Musical Garbage Can

Sunday, December 19, 2004

Quality vs. Quantity



As an early Christmas present today, I received Pink Floyd's "Wish You Were Here."

Granted, I had heard the album hundreds of times, and even saw Pink Floyd in concert a few times, but for some reason, the album was missing from the thousand or so that I have.

After unwrapping the CD, I was shocked to realize that there were only five songs on the CD. Five songs?!? That's it?!? Maybe that's why I never bought it.

Then, I looked at the titles:

Shine On You Crazy Diamond (Part One) - It's got to be one of the greatest, epic, two-part songs ever written. The saxophone toward the end of part one, the long six or seven minute intro... "Remember when you were young..." It's just fantastic.

Welcome to the Machine - The slow droning music and eerie vocals.

Have a Cigar - A nice funky, melodic number. Funny how when I hear this version I'm always reminded of Primus' cover version. (Worth checking out, if you never heard it).

Wish You Were Here - No words needed. Simply a classic.

Shine On You Crazy Diamond (Part Two) - A nice closer for the album, and the song.

So there it was. 45 minutes of music, and just five songs. But WOW - those are some impressive songs.

In the past eight years or so, during my music writing career, I've reviewed piles of CDs. Some good, some bad, some horrendous.

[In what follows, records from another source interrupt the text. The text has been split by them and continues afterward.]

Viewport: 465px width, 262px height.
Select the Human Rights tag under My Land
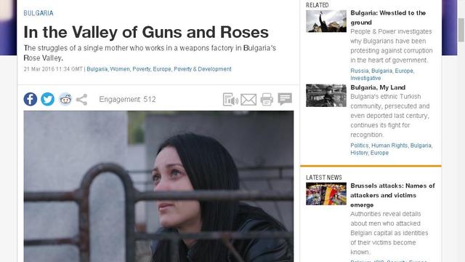389,146
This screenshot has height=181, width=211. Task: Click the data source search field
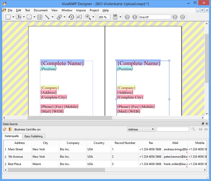[x=173, y=130]
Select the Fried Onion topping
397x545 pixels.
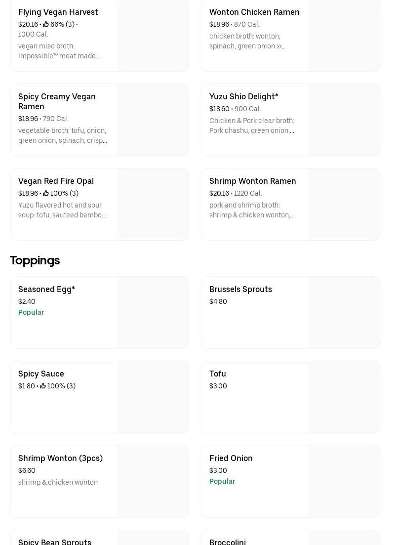click(231, 458)
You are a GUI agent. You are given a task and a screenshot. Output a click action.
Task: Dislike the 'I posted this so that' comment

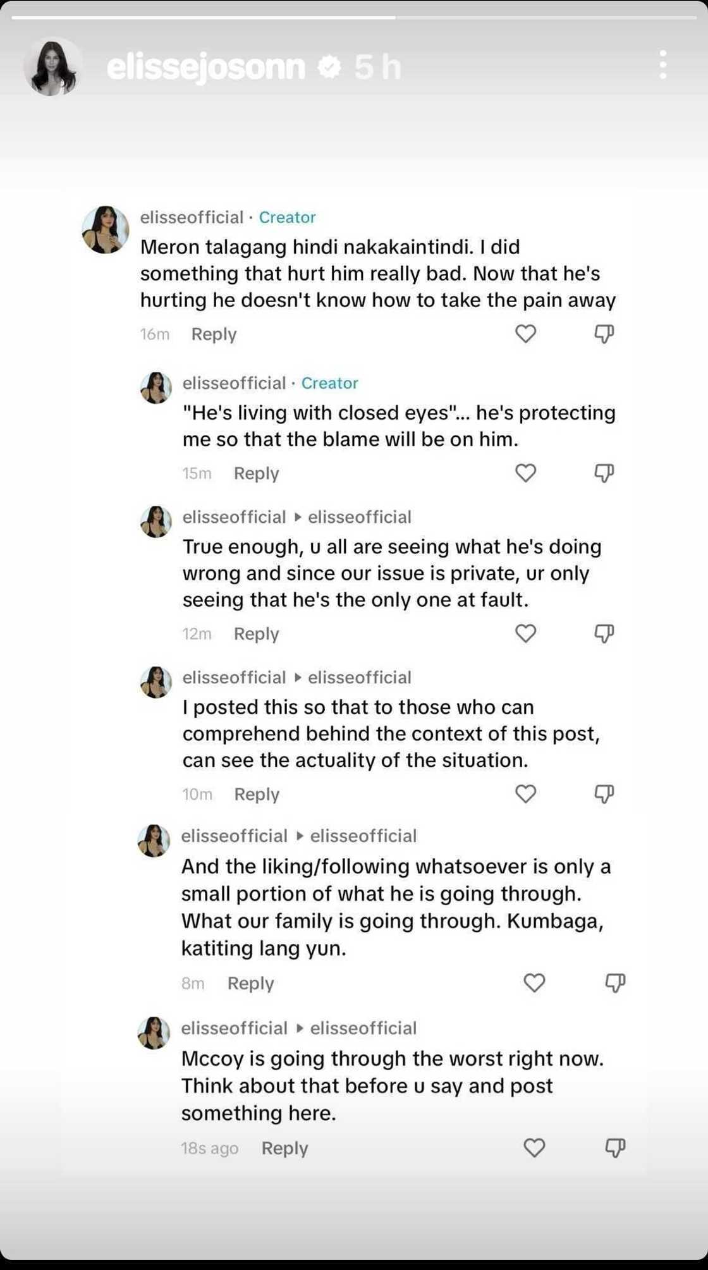coord(604,794)
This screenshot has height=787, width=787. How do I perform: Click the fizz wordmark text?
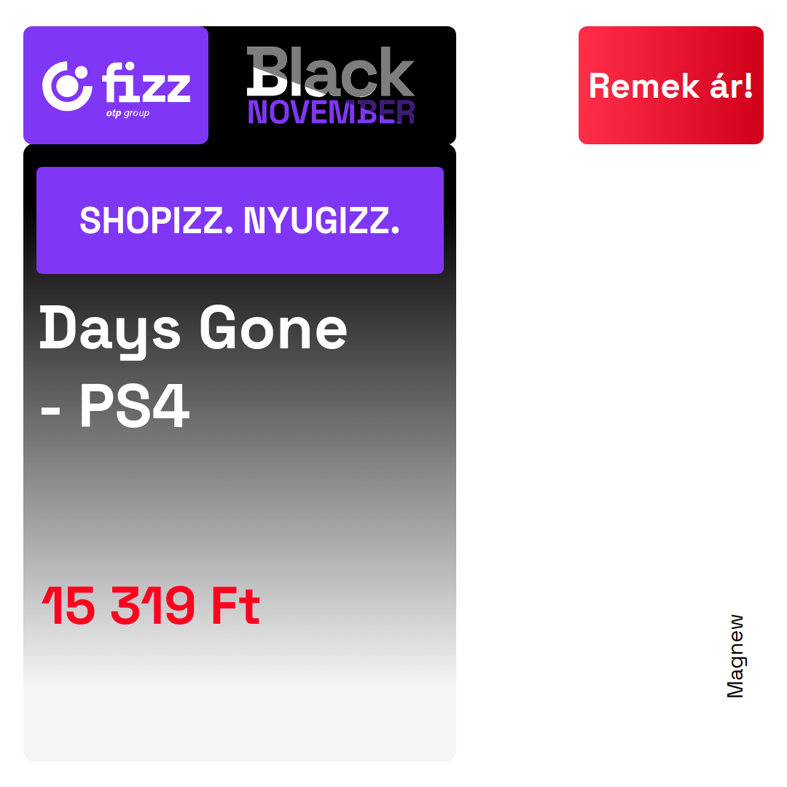[146, 82]
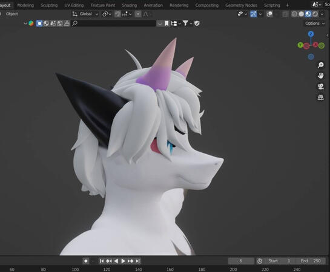Click the outliner filter funnel icon

click(185, 24)
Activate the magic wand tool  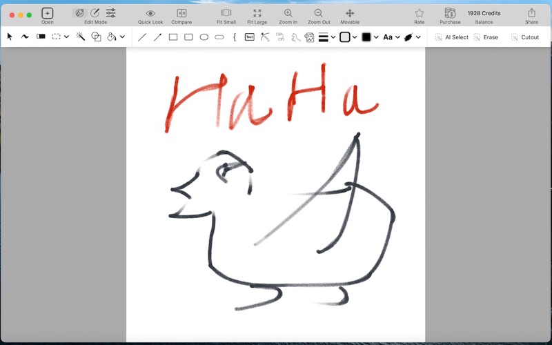pyautogui.click(x=80, y=37)
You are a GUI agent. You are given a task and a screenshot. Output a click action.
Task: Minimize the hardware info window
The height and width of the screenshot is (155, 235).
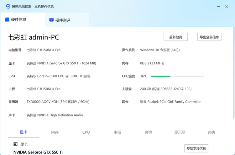(219, 7)
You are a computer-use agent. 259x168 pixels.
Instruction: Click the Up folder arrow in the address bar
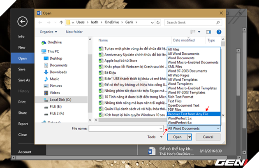point(61,22)

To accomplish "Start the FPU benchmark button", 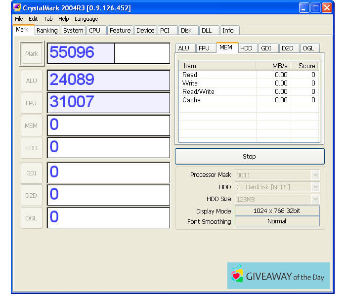I will click(31, 103).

I've reviewed double CDs, EPs and everything inbetween. I've always found the short ones to be the most frustrating.

Can't they put out 10 songs at least? If they only put six songs on the album, did half of them have to be so bad?

Pink Floyd proves the one fact that is often missing in today's music.

If you are going to release an album - make it solid from beginning to end. Give us something memorable. Don't put 15 tracks, just to put 15. But don't just give us five if you've got eight great ones.

For "Wish You Were Here," five songs doesn't sound like much, but for 45 minutes, you can sit back and simply enjoy all that's offered.